Hybrid Search with ONNX Multi-Modal Embedding Models
To implement a hybrid search system, CLIP multi-modal embedding model is leveraged within Oracle Database 23ai and Oracle APEX. The CLIP model accepts text or image inputs and generates embeddings. This approach enables us to search from the uploaded images effectively, offering the following key capabilities:
- Text Search: When a user enters a textual query, the CLIP text model converts the text into an embedding and compares this text embedding with the embeddings of stored images to find the most semantically relevant content.
- Image Search: When a user uploads an image, the CLIP image model is used to generate an embedding for the image. This embedding is compared to the stored image embeddings in the database to retrieve visually similar images.
- Unified Search: Whether a user enters text or uploads an image, the system intelligently compares the corresponding embeddings to the stored content, providing relevant results based on the similarity between the input and the data stored.
Use Case: Hybrid Semantic Search in an Automotive Parts Application
We’ll demonstrate this with an example — APEX Social Media Search app.
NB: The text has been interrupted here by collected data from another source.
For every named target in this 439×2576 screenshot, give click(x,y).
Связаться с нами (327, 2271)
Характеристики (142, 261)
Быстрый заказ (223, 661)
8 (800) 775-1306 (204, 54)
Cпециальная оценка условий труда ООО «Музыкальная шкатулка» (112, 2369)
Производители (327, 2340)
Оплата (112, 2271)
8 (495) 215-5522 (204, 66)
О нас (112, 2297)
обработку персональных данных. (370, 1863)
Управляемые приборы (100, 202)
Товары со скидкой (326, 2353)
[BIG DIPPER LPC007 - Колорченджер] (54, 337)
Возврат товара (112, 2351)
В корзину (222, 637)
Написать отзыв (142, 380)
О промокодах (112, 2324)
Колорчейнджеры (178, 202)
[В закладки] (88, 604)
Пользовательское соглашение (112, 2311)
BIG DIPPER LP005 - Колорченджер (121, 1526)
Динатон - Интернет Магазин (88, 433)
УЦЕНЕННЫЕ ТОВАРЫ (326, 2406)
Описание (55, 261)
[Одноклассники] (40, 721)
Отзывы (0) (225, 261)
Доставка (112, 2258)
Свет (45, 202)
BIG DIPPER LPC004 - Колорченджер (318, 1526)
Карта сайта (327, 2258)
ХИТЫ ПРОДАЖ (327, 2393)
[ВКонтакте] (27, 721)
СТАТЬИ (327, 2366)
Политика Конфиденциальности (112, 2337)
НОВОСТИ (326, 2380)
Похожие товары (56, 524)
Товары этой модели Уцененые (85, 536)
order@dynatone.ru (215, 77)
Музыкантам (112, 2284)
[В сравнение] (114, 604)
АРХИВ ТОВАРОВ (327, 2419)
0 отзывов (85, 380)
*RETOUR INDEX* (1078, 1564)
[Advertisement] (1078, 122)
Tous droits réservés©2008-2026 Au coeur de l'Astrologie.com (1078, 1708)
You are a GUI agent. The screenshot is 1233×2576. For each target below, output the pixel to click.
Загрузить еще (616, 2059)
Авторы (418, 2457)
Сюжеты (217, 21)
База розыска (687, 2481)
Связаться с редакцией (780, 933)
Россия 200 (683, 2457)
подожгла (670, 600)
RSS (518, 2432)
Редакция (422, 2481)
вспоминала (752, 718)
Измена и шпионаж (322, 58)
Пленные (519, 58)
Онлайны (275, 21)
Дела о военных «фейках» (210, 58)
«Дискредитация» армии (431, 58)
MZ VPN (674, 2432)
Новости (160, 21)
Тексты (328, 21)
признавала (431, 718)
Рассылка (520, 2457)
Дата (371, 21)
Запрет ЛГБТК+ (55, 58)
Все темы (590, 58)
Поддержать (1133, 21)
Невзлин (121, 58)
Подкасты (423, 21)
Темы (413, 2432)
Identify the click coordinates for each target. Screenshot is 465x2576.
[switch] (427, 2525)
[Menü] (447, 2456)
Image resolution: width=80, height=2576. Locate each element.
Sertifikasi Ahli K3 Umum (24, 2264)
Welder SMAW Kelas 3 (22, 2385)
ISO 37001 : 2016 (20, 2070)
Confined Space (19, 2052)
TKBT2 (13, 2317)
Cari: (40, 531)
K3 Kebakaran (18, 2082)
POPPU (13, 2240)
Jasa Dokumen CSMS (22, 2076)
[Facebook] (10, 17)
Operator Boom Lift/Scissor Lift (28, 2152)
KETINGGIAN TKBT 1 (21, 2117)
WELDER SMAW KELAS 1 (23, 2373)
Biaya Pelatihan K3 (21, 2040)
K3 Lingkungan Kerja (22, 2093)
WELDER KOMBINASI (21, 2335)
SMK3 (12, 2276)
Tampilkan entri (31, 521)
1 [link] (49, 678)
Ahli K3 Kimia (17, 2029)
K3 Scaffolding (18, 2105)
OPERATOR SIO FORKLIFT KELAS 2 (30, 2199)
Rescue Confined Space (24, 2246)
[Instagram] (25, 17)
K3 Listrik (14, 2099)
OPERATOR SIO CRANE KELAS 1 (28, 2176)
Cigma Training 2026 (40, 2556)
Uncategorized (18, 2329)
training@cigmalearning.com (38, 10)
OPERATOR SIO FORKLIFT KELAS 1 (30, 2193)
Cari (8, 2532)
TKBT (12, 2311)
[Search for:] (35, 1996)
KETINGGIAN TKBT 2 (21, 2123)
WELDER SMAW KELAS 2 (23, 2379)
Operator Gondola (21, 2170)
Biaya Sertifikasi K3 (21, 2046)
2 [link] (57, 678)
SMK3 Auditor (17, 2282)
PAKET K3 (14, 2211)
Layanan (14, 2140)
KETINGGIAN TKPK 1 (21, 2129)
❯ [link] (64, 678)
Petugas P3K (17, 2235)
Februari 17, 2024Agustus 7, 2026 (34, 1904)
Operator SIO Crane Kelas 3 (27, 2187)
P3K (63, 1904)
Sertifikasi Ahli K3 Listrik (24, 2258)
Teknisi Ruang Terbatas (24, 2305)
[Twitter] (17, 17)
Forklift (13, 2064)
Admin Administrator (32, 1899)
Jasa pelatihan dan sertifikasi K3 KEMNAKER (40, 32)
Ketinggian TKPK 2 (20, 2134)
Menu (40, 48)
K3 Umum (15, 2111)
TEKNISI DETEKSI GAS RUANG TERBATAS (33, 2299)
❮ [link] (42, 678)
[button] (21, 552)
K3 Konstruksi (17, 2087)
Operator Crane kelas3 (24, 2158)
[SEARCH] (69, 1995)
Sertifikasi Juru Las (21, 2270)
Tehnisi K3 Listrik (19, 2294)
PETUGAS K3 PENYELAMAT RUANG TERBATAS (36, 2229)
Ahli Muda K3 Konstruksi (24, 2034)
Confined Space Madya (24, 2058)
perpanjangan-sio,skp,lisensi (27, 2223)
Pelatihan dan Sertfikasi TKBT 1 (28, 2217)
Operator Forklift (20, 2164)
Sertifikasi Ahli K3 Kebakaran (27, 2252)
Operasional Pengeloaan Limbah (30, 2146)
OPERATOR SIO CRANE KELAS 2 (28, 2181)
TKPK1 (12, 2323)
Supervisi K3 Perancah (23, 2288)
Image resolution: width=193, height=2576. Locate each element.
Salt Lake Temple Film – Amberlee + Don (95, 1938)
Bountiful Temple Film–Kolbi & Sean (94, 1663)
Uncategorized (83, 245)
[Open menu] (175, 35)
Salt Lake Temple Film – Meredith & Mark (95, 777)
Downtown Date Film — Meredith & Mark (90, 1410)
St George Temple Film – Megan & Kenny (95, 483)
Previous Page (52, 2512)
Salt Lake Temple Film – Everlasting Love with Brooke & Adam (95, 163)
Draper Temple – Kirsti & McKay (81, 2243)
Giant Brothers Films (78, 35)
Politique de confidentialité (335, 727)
Users can post images to the app and later search through these uploaded images using either:
-
Text Queries (e.g., “tire”).
-
Image Queries (e.g., A picture of a wheel).
[Download the Image Semantic Search App here] – Note: This application requires the CLIP ONNX model to be loaded and functional in Oracle Database 23ai.
Implementation:
Prerequisites
To implement AI Vector Search in Oracle Database 23ai and build Semantic Search capabilities in your Oracle APEX applications, you need to ensure the following prerequisites are met:
- Oracle Database 23ai (version 23.7 and above)
AI Vector Search is a feature introduced in Oracle Database 23ai, with initial support starting in version 23.4. However, multi-modal support, essential for this semantic search implementation, was introduced in version 23.7. You must use version 23.7 or higher to enable the vector search capabilities required.- Option: You can provision an Always Free Autonomous Database (ADB) instance running Oracle Database 23ai to meet this requirement at no additional cost. Learn more about availability here.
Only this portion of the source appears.